每當端點登錄到網絡時，它有就具有影響該網絡安全的潛在的危險。未確實遵循網絡安全政策（病毒碼過期、系統漏洞未修補等）的服務器及Desktop普遍存在于企業網絡中并難以發現，且實務上無法有效控制。每當它們連接網絡時，它們即增加了網絡環境安全的威脅。

如果上述 endpoints 只要有一臺有感染一種以上的病毒或蠕蟲，找到并且隔離那個系統，甚或將其自網絡移除。在移除的這段時間內，你往往會覺得時間和可使用資源永遠不夠。

最后，當傳統的端點安全技術（Antivirus、Desktop Firewall…etc.）努力保護被攻擊的端點時，它們對于保障企業網絡可使用性卻無能為力，甚或去確保企業的彈性與損害恢復能力。
　
網絡訪問控制

網絡訪問控制（NAC）是一思科（Cisco）主導的泛產業級的協同研究成果，NAC可以協助保證每一 endpoint 在進入網絡前皆符合網絡安全規范。

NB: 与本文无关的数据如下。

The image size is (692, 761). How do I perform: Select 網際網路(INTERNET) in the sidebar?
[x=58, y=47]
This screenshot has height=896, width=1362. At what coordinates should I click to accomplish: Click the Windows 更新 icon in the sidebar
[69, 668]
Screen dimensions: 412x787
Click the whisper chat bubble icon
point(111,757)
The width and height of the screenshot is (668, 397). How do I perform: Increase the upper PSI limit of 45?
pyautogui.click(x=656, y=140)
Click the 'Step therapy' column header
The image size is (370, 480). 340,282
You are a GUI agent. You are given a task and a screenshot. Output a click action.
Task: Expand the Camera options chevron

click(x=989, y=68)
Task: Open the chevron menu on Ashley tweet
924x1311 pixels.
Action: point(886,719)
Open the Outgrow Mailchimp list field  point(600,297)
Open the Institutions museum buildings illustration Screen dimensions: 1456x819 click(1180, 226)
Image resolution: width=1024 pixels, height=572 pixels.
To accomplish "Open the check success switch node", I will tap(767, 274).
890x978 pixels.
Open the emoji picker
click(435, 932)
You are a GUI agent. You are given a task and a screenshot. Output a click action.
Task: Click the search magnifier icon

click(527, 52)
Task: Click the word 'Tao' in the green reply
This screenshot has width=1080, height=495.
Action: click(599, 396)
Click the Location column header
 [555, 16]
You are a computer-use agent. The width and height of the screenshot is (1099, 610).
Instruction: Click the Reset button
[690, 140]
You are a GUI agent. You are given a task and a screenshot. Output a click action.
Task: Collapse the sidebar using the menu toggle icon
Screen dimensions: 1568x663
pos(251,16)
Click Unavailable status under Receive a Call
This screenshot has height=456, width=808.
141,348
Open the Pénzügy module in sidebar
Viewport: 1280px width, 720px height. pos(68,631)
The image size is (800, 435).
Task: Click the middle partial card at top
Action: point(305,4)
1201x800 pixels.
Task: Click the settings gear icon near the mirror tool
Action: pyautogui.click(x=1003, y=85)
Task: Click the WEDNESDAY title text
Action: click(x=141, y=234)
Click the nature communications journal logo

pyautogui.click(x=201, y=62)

NAC機制可以提供保證端點設備在存取網絡前是完全遵循已建立的安全策略，并可保證不符合安全策略的設備無法存取該網絡、并設置可補救的隔離區供端點修正網絡政策，或者限制其可存取的資源。

NAC包括幾個必要的組成部分：

1.Communications agent － Cisco Trust Agent（簡稱CTA）是一個軟件工具，負責搜集端點的安全訊息與設定等信息，例如防毒軟件、OS及Cisco Security Agent（CSA），并把這些訊息傳遞到網絡存取裝置（Network access devices）。
2.Network access devices － 每一個設備在一開始尋求網絡服務時將先與一個網絡存取裝置（router、switch、VPN concentrator、or firewall）聯系。這些裝置能要求端點必須提供由CTA產生的「安全憑證」，并且將這些訊息轉送至政策服務器（policy server）以取得該端點存取網絡之「允許權」。
3.Policy servers － 思科安全存取控制服務器（Cisco Secure Access Control Server，簡稱ACS）或其它供貨商政策服務器檢查從網絡存取裝置轉送至的端點安全憑證，判定并給予其適當的存取權限（permit, deny, quarantine, restrict）。
4.Management systems － CiscoWorks VPN/Security Management Solution（VMS）、 CiscoWorks Security Information Manager Solution（SIMS）、以及NAC cosponsor management solutions規范了NAC的要素，并提供監控和報告工具，以及管理端點安全的應用服務。
5.Advance service － 進階服務提供了結合計劃、設計、以及建置咨詢服務，用以幫助IT人員快速部署NAC解決方案，以落實Cisco NAC所提供的承諾。